ASSIGNED TASK. An exact transcription is needed, starting with the line that contains "Image resolution: width=1568" and ending with the last line of the records.

Start of Block

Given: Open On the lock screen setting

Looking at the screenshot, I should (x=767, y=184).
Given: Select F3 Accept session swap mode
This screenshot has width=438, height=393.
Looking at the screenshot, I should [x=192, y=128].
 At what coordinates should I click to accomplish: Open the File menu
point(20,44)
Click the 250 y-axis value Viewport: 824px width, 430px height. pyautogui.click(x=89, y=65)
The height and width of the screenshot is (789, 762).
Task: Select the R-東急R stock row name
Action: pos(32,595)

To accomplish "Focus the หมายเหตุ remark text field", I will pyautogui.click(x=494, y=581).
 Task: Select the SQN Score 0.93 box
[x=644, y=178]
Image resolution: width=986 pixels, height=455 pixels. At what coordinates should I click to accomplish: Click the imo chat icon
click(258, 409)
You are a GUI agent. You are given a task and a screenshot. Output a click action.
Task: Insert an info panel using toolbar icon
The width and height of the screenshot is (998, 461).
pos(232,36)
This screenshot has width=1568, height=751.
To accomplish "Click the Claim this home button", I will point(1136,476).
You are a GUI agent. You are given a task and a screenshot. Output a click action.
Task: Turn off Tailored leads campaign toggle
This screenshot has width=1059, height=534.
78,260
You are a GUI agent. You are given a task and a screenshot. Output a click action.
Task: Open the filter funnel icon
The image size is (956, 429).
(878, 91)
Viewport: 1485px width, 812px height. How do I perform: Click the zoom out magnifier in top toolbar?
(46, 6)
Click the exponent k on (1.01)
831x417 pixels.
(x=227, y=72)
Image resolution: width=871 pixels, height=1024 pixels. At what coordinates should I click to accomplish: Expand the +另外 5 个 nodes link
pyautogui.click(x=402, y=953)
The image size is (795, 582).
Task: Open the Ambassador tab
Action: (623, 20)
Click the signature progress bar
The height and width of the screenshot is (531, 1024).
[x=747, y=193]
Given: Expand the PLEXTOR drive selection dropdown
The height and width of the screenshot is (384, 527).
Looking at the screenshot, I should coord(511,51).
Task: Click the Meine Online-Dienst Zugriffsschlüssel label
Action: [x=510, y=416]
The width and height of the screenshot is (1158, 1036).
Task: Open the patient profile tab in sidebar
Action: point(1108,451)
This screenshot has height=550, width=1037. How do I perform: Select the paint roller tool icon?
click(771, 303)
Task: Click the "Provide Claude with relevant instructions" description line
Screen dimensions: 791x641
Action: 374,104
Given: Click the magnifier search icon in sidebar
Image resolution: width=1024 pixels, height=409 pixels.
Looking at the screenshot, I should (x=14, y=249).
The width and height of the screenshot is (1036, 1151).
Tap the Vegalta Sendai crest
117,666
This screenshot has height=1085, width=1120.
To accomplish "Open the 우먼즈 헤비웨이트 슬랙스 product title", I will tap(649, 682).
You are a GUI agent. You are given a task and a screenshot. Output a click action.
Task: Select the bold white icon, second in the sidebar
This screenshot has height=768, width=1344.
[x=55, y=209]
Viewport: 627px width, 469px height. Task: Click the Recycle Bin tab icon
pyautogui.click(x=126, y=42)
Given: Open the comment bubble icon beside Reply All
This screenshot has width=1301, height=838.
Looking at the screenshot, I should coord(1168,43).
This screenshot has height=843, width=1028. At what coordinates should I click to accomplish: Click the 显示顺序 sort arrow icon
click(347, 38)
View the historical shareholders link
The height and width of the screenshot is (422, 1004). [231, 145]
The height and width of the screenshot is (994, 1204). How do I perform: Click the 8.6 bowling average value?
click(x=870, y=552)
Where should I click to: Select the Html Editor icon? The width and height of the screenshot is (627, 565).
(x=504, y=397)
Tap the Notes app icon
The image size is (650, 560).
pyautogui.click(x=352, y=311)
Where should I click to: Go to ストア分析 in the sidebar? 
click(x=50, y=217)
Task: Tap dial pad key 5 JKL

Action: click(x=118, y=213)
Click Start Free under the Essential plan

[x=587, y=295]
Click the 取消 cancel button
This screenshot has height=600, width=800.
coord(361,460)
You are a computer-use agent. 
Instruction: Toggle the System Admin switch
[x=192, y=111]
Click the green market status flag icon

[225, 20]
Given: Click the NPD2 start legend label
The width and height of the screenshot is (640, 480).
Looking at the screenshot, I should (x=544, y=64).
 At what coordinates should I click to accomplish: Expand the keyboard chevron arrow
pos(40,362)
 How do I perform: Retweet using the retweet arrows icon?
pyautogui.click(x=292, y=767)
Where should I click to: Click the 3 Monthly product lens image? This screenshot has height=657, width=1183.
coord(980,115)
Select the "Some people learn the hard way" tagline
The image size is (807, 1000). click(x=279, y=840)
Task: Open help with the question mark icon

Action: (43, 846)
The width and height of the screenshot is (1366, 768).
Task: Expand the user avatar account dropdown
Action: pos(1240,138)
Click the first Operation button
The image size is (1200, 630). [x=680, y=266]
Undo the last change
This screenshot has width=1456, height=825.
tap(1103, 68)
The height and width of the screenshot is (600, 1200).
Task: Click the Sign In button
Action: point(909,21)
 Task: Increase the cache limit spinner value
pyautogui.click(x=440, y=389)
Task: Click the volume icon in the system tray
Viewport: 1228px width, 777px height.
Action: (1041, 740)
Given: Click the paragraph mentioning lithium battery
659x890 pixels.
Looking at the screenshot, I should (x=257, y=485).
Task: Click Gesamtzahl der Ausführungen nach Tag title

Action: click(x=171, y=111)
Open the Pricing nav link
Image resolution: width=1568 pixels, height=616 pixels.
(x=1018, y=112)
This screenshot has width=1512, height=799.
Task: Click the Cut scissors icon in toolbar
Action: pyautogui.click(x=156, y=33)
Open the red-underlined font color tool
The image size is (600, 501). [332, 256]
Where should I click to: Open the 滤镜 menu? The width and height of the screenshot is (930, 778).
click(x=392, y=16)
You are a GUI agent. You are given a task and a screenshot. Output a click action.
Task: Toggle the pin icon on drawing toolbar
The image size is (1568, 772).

End of Block

EXERCISE SOLUTION.
Image resolution: width=1568 pixels, height=616 pixels.
(x=1018, y=112)
This screenshot has width=1512, height=799.
Task: Click the Cut scissors icon in toolbar
Action: pyautogui.click(x=156, y=33)
Open the red-underlined font color tool
The image size is (600, 501). [332, 256]
Where should I click to: Open the 滤镜 menu? The width and height of the screenshot is (930, 778).
click(x=392, y=16)
You are a GUI agent. You are given a task and a screenshot. Output a click action.
Task: Toggle the pin icon on drawing toolbar
The image size is (1568, 772).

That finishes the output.